We use the common key and value format here. Here is the defined key format, and the following is introduction for fields in it:

namespace: multiple instances of WAL can exist for different purposes (e.g. manifest also needs wal). The namespace is used to distinguish them.
region_id: in some WAL implementations we may need to manage logs from multiple tables, region is the concept to describe such a set of table logs.
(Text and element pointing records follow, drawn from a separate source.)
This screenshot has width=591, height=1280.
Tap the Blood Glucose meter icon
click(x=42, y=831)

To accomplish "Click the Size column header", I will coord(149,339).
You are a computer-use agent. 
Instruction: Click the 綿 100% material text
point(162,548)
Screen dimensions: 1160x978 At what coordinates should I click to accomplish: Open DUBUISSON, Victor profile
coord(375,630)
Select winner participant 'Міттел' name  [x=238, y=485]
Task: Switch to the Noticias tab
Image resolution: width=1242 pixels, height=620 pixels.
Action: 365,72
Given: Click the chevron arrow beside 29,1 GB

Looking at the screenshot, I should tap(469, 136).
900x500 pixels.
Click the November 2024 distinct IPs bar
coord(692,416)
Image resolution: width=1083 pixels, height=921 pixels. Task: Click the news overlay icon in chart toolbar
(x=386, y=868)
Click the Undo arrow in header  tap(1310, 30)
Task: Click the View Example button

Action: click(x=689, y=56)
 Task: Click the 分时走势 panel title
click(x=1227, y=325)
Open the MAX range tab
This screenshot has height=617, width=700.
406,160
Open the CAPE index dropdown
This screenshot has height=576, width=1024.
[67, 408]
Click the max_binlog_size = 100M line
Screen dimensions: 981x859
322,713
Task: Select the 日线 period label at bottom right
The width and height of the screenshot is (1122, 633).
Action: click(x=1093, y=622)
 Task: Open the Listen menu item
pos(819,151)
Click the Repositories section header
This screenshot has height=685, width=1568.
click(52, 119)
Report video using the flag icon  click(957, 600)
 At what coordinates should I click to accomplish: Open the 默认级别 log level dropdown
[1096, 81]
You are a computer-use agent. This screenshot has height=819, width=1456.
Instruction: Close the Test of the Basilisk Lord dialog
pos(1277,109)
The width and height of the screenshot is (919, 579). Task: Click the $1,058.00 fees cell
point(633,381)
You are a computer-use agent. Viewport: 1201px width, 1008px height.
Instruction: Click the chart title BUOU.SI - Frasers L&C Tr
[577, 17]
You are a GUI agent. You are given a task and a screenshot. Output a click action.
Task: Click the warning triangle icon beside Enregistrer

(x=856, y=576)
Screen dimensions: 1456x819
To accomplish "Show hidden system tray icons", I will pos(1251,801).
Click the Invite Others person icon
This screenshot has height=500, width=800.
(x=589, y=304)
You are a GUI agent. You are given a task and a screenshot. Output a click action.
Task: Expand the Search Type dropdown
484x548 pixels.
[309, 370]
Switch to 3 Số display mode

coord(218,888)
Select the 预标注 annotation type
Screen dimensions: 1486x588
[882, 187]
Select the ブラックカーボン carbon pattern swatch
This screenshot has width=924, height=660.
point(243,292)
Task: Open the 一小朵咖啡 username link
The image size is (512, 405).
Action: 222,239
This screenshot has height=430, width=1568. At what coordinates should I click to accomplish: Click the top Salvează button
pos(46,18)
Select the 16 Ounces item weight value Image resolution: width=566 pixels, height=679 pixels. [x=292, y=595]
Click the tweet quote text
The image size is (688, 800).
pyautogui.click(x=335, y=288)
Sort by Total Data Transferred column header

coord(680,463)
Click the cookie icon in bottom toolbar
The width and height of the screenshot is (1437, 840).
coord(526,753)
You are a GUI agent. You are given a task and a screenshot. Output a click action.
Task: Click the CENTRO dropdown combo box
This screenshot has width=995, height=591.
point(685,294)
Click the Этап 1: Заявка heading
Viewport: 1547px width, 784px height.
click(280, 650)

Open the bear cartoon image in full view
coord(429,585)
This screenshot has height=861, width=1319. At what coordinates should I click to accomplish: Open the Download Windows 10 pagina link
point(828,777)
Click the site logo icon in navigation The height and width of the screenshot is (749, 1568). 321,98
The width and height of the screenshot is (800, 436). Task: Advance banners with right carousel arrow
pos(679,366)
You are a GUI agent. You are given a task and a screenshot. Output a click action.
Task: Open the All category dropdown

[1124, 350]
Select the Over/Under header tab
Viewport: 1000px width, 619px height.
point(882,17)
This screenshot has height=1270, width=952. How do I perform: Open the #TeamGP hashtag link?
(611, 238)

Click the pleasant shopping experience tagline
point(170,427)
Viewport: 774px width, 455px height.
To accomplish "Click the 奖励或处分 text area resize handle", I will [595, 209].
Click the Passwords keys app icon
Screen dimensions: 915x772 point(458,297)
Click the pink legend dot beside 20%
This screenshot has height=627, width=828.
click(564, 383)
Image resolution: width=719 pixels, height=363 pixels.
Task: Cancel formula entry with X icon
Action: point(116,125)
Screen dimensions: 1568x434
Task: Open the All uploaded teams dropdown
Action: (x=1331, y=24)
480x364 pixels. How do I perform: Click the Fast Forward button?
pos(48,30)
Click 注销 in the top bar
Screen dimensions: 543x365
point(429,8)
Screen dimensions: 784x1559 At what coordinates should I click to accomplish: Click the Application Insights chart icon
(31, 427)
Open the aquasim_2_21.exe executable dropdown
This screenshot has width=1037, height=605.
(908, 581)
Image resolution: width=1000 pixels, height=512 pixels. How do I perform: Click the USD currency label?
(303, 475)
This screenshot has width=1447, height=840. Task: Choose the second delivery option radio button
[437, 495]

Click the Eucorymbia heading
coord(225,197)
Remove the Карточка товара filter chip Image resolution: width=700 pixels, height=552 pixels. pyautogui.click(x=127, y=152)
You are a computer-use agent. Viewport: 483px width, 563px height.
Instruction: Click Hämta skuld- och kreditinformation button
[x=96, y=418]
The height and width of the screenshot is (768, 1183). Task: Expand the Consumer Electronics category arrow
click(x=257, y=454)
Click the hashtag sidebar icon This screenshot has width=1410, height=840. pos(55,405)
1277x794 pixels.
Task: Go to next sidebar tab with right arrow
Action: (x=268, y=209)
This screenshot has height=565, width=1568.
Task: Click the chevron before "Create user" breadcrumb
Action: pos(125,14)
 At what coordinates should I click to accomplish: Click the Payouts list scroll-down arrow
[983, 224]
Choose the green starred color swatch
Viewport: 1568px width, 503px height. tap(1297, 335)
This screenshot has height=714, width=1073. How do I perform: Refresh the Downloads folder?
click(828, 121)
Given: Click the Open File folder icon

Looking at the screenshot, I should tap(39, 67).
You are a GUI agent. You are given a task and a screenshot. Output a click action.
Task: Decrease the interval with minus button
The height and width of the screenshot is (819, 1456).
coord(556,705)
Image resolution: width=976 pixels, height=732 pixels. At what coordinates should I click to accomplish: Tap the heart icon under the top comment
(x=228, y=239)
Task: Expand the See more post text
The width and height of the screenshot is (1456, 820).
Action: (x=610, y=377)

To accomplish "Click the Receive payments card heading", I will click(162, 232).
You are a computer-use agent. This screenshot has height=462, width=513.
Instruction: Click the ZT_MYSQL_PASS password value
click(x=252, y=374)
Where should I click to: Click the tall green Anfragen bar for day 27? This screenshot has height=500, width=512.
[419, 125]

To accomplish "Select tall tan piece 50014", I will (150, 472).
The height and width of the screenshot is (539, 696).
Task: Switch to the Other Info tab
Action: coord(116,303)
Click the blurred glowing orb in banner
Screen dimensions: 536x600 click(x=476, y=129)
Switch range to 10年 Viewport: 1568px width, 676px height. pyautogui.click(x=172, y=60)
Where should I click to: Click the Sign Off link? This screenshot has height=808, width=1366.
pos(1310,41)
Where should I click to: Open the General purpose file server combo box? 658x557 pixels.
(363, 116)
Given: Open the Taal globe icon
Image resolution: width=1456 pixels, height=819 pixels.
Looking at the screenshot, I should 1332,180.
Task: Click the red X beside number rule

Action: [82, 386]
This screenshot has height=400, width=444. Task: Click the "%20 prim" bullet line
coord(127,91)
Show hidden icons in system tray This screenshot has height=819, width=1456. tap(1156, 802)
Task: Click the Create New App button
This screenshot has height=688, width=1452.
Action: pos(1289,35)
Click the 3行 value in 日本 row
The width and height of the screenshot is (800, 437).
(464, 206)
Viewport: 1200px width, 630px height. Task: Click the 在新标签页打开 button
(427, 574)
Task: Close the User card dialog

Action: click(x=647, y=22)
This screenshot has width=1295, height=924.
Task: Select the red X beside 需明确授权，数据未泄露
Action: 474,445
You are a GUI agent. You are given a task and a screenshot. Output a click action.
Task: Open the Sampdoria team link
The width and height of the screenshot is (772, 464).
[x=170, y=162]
Obviously the region id is the identification of the region.
table_id: identification of the table logs to which they belong.
sequence_num: each login table can be assigned an identifier, called a sequence number here.
version: for compatibility with old and new formats.

1
2
3
+---------------+----------------+-------------------+--------------------+-------------+
| namespace(u8) | region_id(u64) |   table_id(u64)   |  sequence_num(u64) | version(u8) |
+---------------+----------------+-------------------+--------------------+-------------+

Here is the defined value format, version is the same as the key format, payload can be understood as encoded log content.

1
2
3
+-------------+----------+
| version(u8) | payload  |
+-------------+----------+

Metadata

The metadata here is stored in the same key-value format as the log. Actually only the last flushed sequence is stored in this implementation. Here is the defined metadata key format and field instructions:

namespace, table_id, version are the same as the log format.
key_type, used to define the type of metadata. MaxSeq now defines that metadata of this type will only record the most recently flushed sequence in the table. Because it is only used in wal on RocksDB, which manages the logs at table level, so there is no region id in this key.

1
2
3
+---------------+--------------+----------------+-------------+
| namespace(u8) | key_type(u8) | table_id(u64)  | version(u8) |
+---------------+--------------+----------------+-------------+

Here is the defined metadata value format, as you can see, just the version and max_seq(flushed sequence) in it:

1
2
3
+-------------+--------------+
| version(u8) | max_seq(u64) |
+-------------+--------------+

Main Process

Open TableUnit:
- Read the latest log entry of all tables to recover the next sequence numbers of tables mainly.
- Scan the metadata to recover next sequence num as a supplement (because some table has just triggered flush and no new written logs after this, so no logs exists now).
Write and read logs. Just write and read key-value from RocksDB.
Delete logs. For simplicity It will remove corresponding logs synchronously.